Artificial Intelligence and Esports
When Machine Learning ‘learns’ through play
Reading Time: 3 minutes
Post published on 11/11/2020 by Donata Petrelli and released with licenza CC BY-NC-ND 3.0 IT (Creative Common – Attribuzione – Non commerciale – Non opere derivate 3.0 Italia)
Title Image credits by Jakob Wells on Flickr
Who said that Artificial Intelligence isn’t fun?
With Esports, the digital version of competitive sports, Artificial Intelligence “starts playing”, thus opening up technology to completely new and unexplored scenarios.
In this short article we will see how Sport is a field of application of state-of-the-art Machine Learning technologies and how that could be emulated by other sectors.
From talent scouts to statistical data analysis systems
The figure of the talent scout has always assumed strategic importance in many professional clubs. For example, in America it is a recognised profession in the NBA!
This is because the first and most important analysis comes from the analytical observation of a phenomenon. So observing matches played by youth and budding teams allows you to find players with great potential and future champions to spend in your team.

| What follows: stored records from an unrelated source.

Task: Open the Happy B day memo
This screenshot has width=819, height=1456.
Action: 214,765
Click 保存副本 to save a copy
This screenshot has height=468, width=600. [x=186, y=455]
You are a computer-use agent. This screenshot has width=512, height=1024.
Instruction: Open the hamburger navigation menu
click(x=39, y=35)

Now analytical observation alone is no longer enough and we have moved on to statistical data analysis. The study of players no longer takes place on the playing field but on a database. The film “The Art of Winning” (or the book Moneyball) tells how the general manager of the Oakland Athletics decides to adopt an alternative system on how to evaluate a player based on analysis through statistics. Through this system it is intended to establish a player’s value from performance in past seasons to try to predict his future value. This innovative method has proven to be effective in measuring the sporting performance of players.

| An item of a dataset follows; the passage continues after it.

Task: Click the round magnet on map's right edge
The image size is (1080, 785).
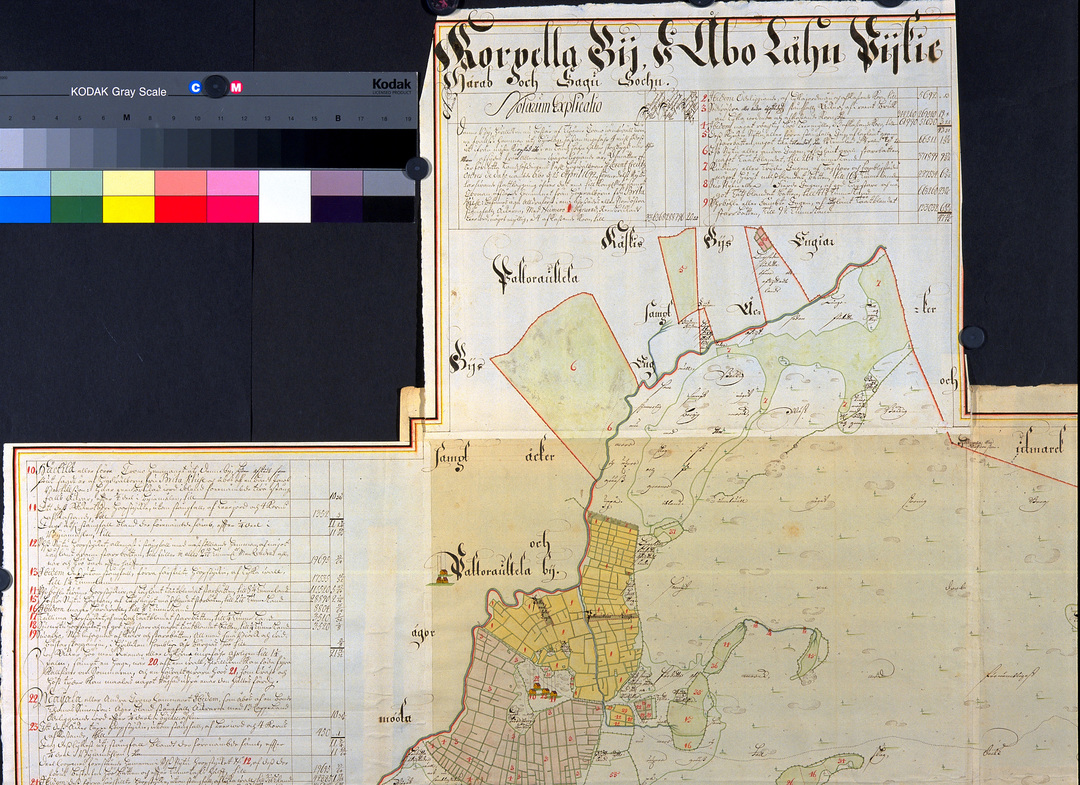Action: coord(971,337)
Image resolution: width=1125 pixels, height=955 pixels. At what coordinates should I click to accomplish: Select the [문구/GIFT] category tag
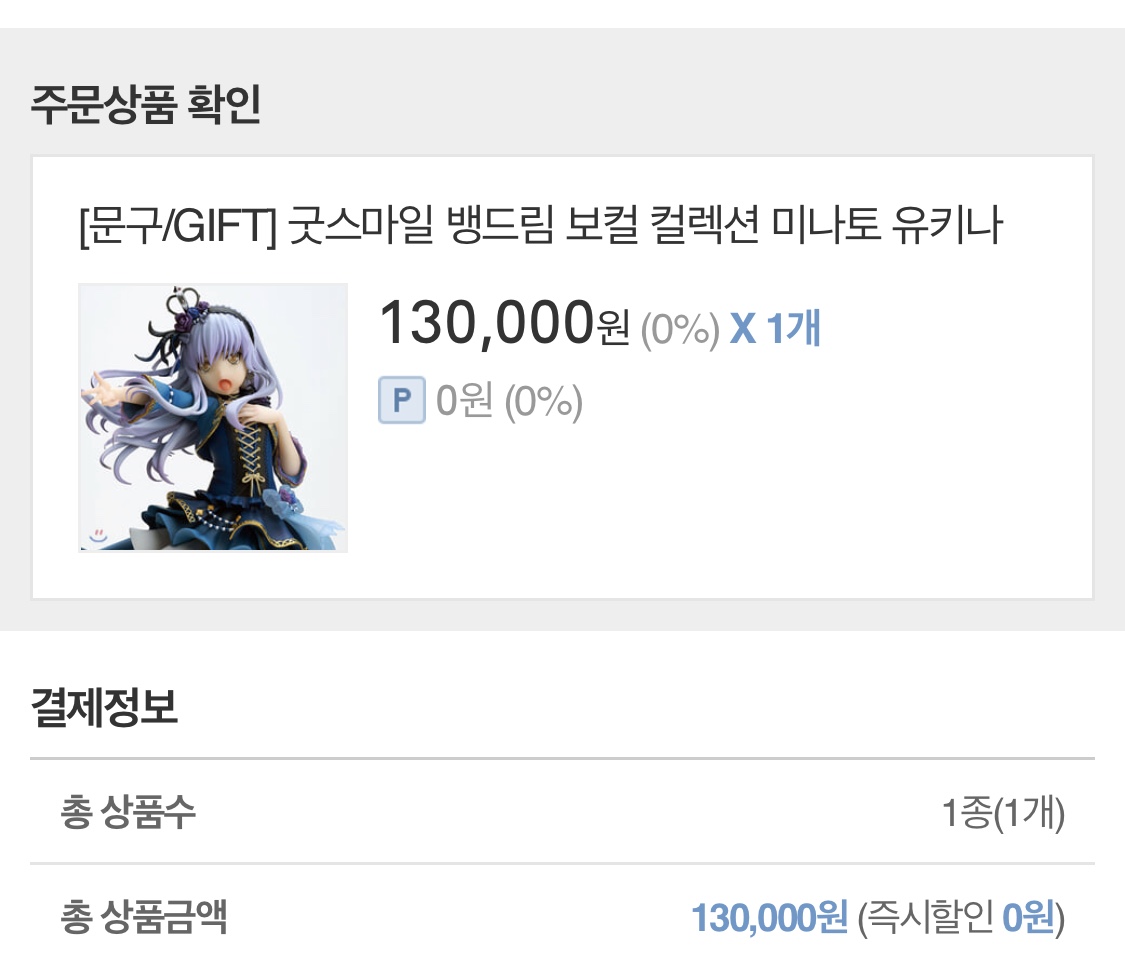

The same thing happens in many sectors, including the financial markets for trend analysis. It starts with the analysis of historical data to arrive, through pre-processing techniques and data mining, to study the underlying trend and to estimate the probability of future values.

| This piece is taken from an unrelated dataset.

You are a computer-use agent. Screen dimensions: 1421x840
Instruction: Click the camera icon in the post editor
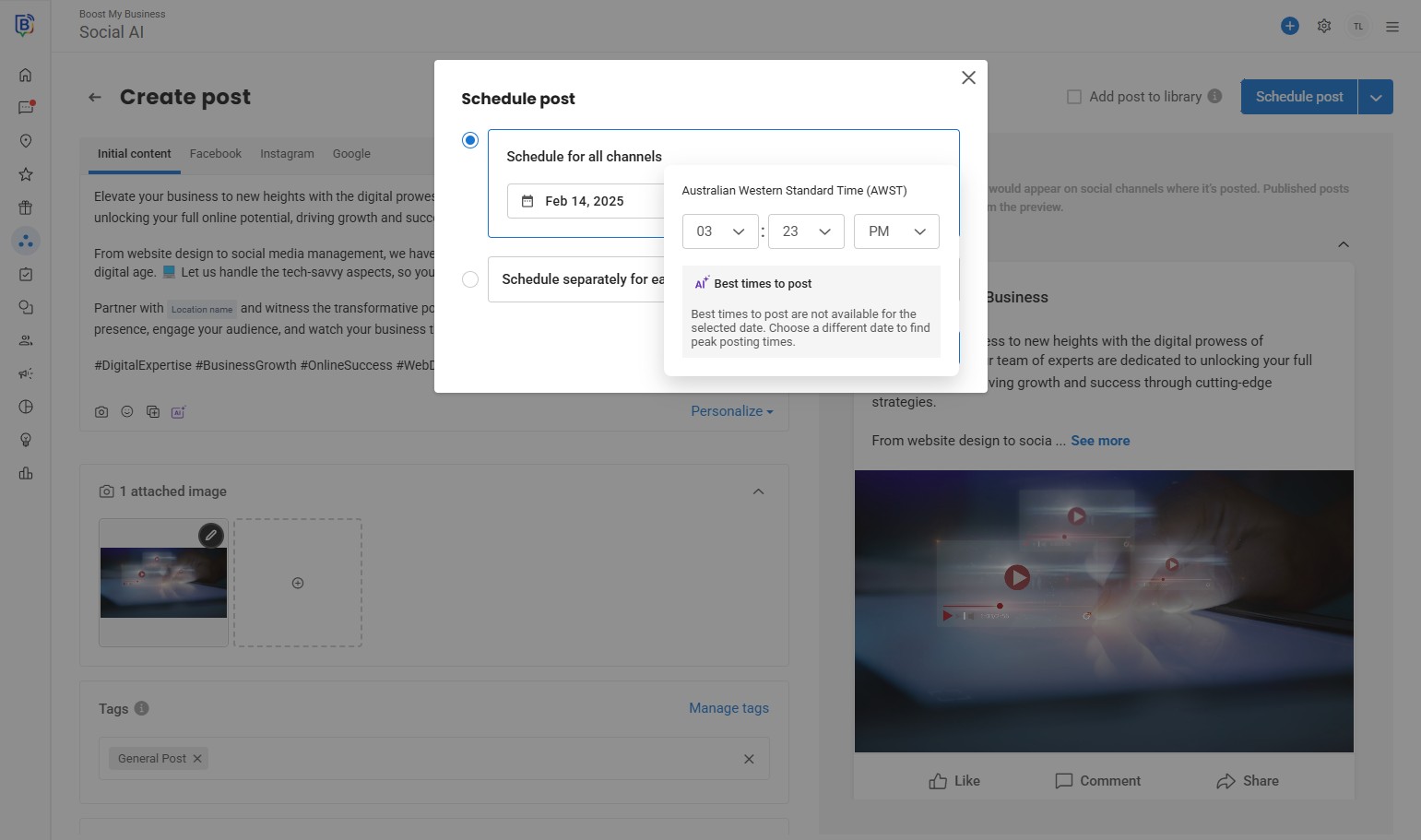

Statistical techniques can be useful whether it is a question of prices or volumes of stock market assets, or of shots on goal or matches won.
With the great diffusion of Artificial Intelligence, many disciplines have been converted to it. Sport was no exception!
The evaluation of the historical series is thus entrusted to Artificial Intelligence. The result of the operation can be a ranking. Depending on the analysis parameters chosen, values are obtained for the players, according to their role or field area, or the technical growth trend can be assessed to estimate their future potential.
There are many similarities with Sport. For example, in the field of Robo Advisoring, IA is used to create investment portfolios that meet the user’s needs in terms of time and risk. And so, at the rankings of players drawn up for objectives in parallel we have portfolios, rankings of financial instruments that are designed to achieve certain returns.
With time technology advances and the frontiers of its applications still open up. Data and Big Data seems to be a thing of the past… one prefers to move from brute data analysis to experience. And so we are at the Machine Learning stage, the Artificial Intelligence that learns from experience and its own mistakes to obtain realistic models from which to draw all the necessary information. It’s the age of the Esports!
Esports are the digital version of competitive sports, today’s biggest entertainment and gaming phenomenon. It is interesting for us, however, the use that is made of them, that is to make Artificial Intelligence experience a world that, although digital, is realistic.
We are not talking about robots in the real world, endowed with sense organs to interact with them, but about intelligent software that plays in a real (but virtual) world and is suitable for learning.
It is significant that it is precisely the game that is the first meeting ground between artificial and real intelligences.
Suffice it to say that OpenAI, the non-profit organization for research on artificial intelligence in San Francisco, has invested a lot in this field creating software able to play according to the same rules as human players. In contrast to games like chess based on speed analysis, Machine Learning techniques are used here.
Artificial Intelligence plays against itself by learning from itself game techniques identifiable to those of human players.
In addition to games … in what other fields of application could we take advantage of the logic of Esports?